CHECK OUT OUR EPISODE ABOUT 1971
One of my least favorite clichés is the idea that “They don’t make movies like they used to”. This attitude not only makes the speaker sound tired and old but also is a huge disservice to the many outstanding filmmakers at work at basically anytime in the history of the medium if one chooses to look. My attitude is that we are always in debt to the music, books, movies, etc. that defined our youth and as we grow older and more sentimental about the past and have less time to develop new tastes, we naturally assume that all art from our respective generation must have been the greatest that ever existed or ever will. I was born in 1976 and came of age in the 1990s but I never felt completely in step with the tastes of my era. Naturally I loved the explosion of Indie and Foreign Film that took the world by storm at that time, but as I became obsessed with movies, I came to accept that nearly all of my favorite directors were long dead before the time that cinema seized control over my brain like a drug. Perhaps I’m drawn to amazing filmmakers whose filmographies are complete and able to be appraised at a glance whereas filmmakers working today could still rise or sink in my estimation depending upon work they might do in the future. What I do know is that in 1971 many of the greatest filmmakers who ever lived simultaneously released some of their best work. It is almost an embarrassingly incredible year of movies. At the time, most of my favorite directors in film history were still active or just getting started. I don’t know what was in the water or the air that year (probably drugs), but the films that came out of that period created a ripple effect that is felt to this very day. So without any real rhyme or reason to the order of these films I want to call attention to the essential films of 1971, some damn good runner-ups and a list of potentially amazing movies that I have yet to see. Naturally if you see something missing from my list, I would be indebted if you would let me know.
A Clockwork Orange
Carnal Knowledge
Better known today for films like “The Graduate” (1967) and “Who’s Afraid of Virginia Woolf? (1966), my personal favorite of Mike Nichols’ work is “Carnal Knowledge”. Some feel that this film is needlessly bleak about human relationships but I find the movie absolutely hysterical. The movie is completely unflinching in its depiction of the ups and downs of human relationships and Jack Nicholson and Ann-Margret were never better.
Fata Morgana
The Last Picture Show
That list is drool-inducing to look at and once again I am floored by just how many of my favorite filmmakers were operating at the peak of the powers in 1971. Sadly Orson Welles did not make the list in that he was juggling several projects in that year but nothing was released and it wounds me that Howard Hawks had wrapped up his career the year before. If Hawks and Welles had managed to release movies that year, my head would likely just explode. The year also has so many more movies that are well worth hunting down including Jack Hill’s The Big Dollhouse, Mario Bava’s A Bay of Blood, Dario Argento’s The Cat o’ Nine Tails, Let’s Scare Jessica to Death, Willy Wonka & the Chocolate Factory, Hal Ashby’s Harold and Maude John Schlesinger’s Sunday Bloody Sunday, Shaft, Klute, George Lucas’ THX 1138, Clint Eastwood’s Play Misty For Me, William Friedkin’s The French Connection, Don Siegel’s Dirty Harry, Sweet Sweetback’s Baadasssss Song, Mike Hodges’ Get Carter, Monte Hellman’s Two-Lane Blacktop, Sergio Leone’s Duck, You Sucker!, Vittorio De Sica’s The Garden of the Finzi-Continis, The Hospital, Panic in Needle Park, The Omega Man, Le Mans, Roman Polanski’s Macbeth, Wake in Fright,Werner Herzog’s Land of Silence and Darkness, Dennis Hopper’s The Last Movie, & Diamonds are Forever.

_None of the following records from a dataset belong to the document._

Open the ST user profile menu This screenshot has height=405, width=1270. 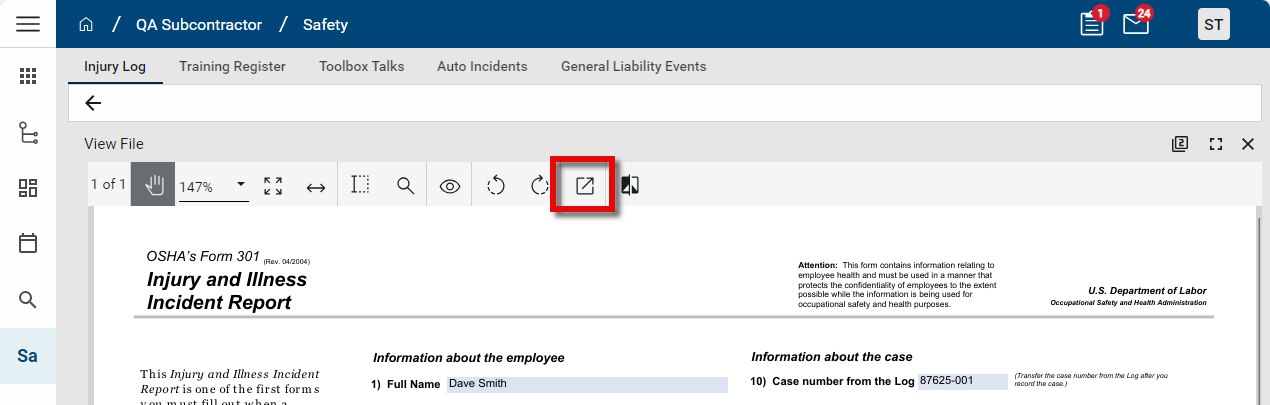click(x=1213, y=24)
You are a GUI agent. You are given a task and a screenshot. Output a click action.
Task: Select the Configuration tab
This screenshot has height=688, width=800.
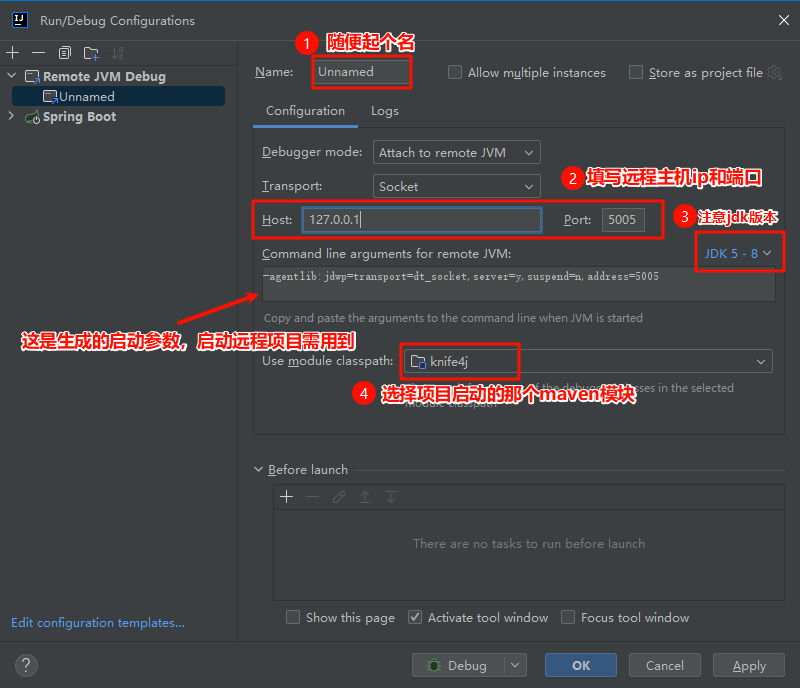(x=305, y=111)
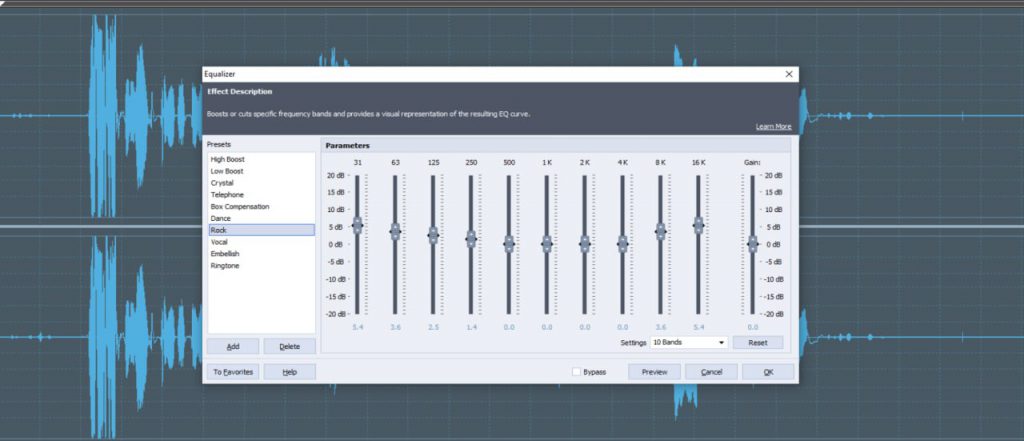Open the Settings 10 Bands dropdown
This screenshot has width=1024, height=441.
pyautogui.click(x=688, y=342)
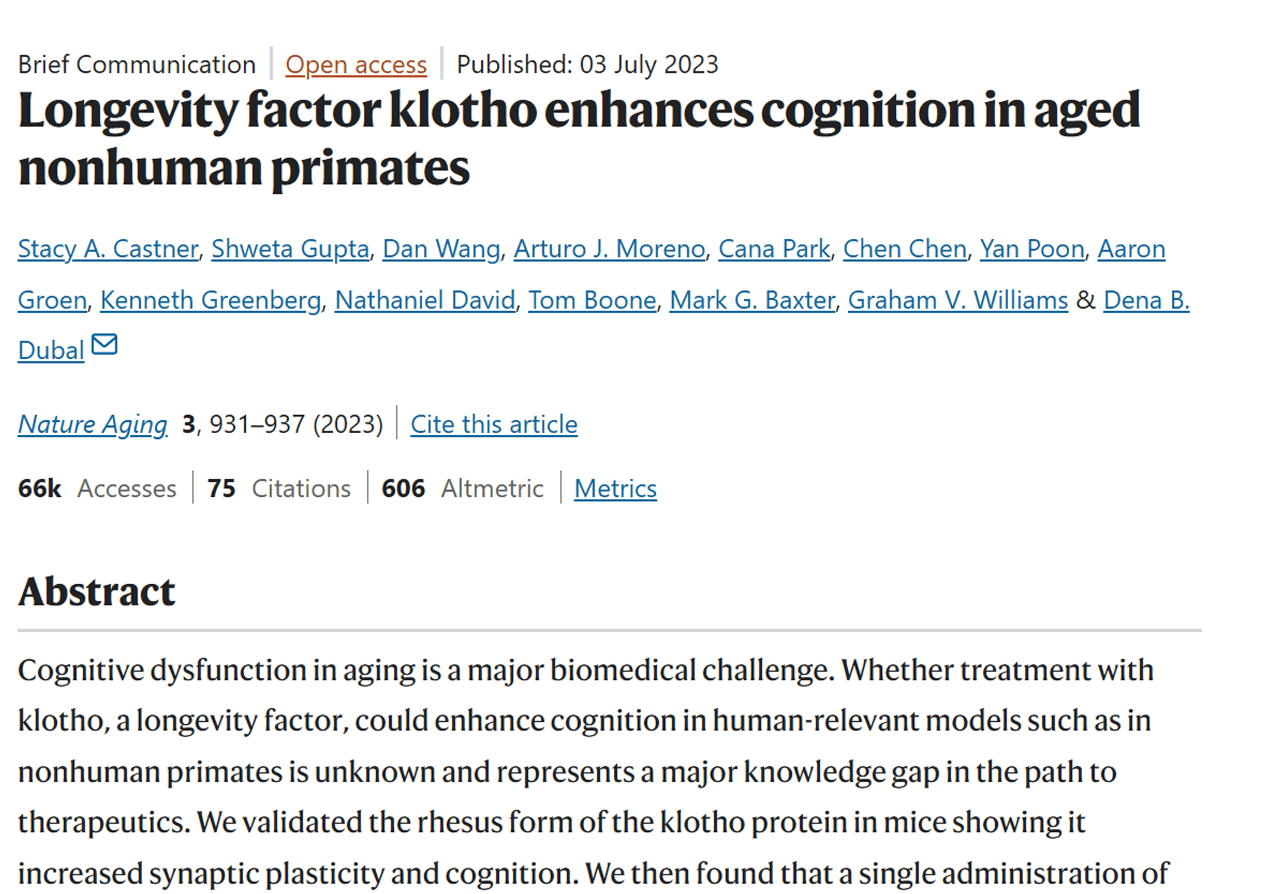Select Nathaniel David author link

(425, 300)
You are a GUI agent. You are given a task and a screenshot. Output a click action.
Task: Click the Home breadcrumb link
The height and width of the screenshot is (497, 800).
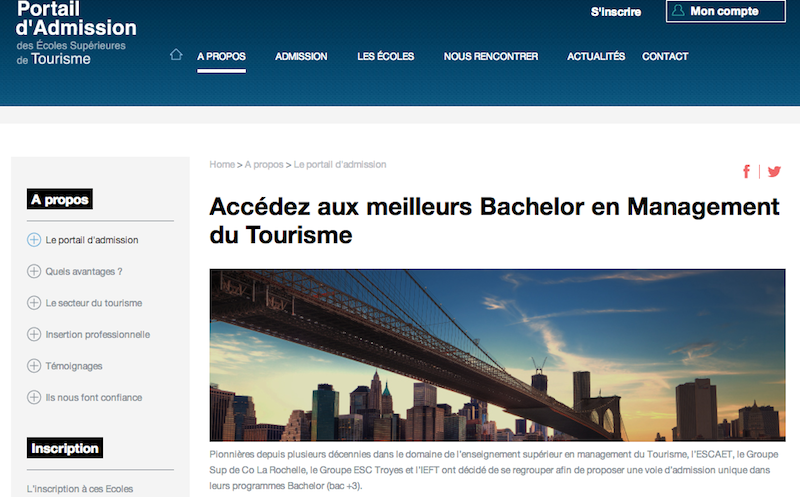[221, 164]
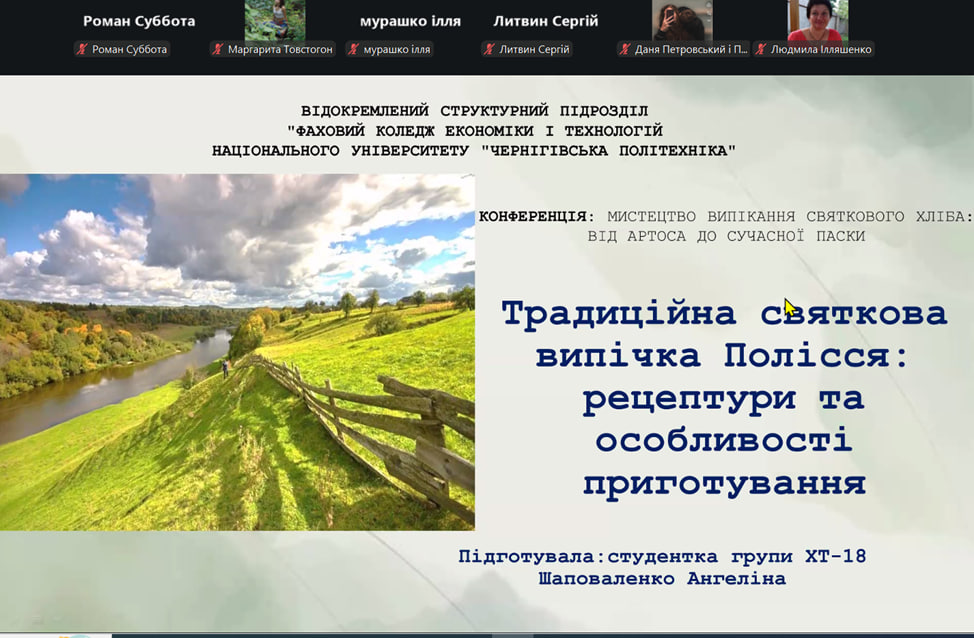Select Даня Петровський's video thumbnail

[682, 20]
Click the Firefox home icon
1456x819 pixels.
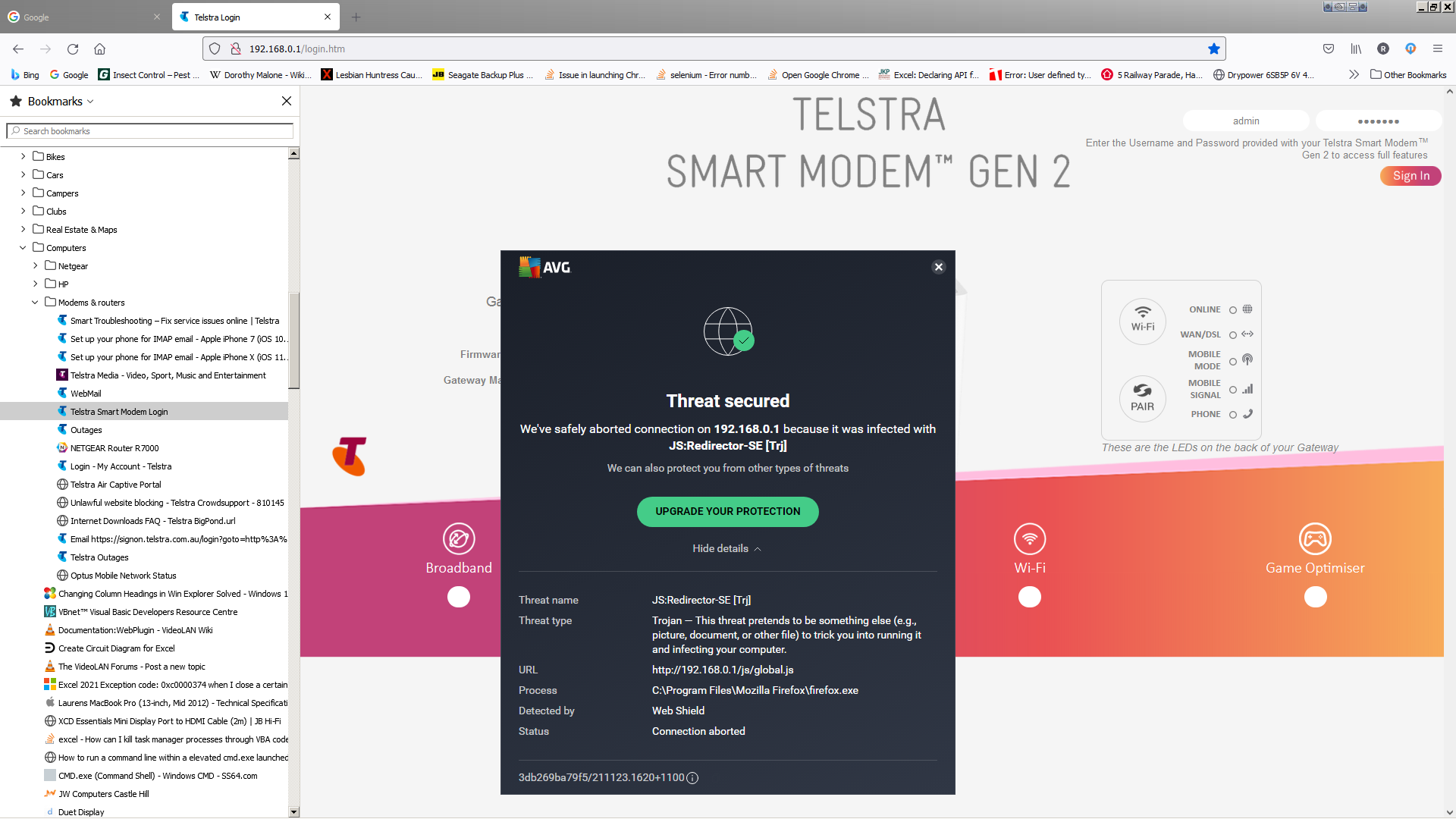(x=99, y=49)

I’m also fully aware that I left many films off this list because I am still working my way through this extraordinary treasure trove of cinema. I still need to see: Ingmar Bergman’s The Touch, Vanishing Point, Steven Spielberg’s Duel, The Abominable Dr. Phibes, Billy Jack, Nicolas Roeg’s Walkabout, Escape from the Planet of the Apes, Brian’s Song, Death in Venice, Fiddler on the Roof, Nicholas and Alexandra, 10 Rillington Place, Francois Truffaut’s Anne and Muriel, Mon Oncle Antoine, John Cassavetes’ Minnie and Moskowitz, And Now for Something Completely Different, and Bedknobs and Broomsticks. I apologize for any film that I missed in my overview and I’ll be the first to revise it if you have anything you would suggest that deserves to be included.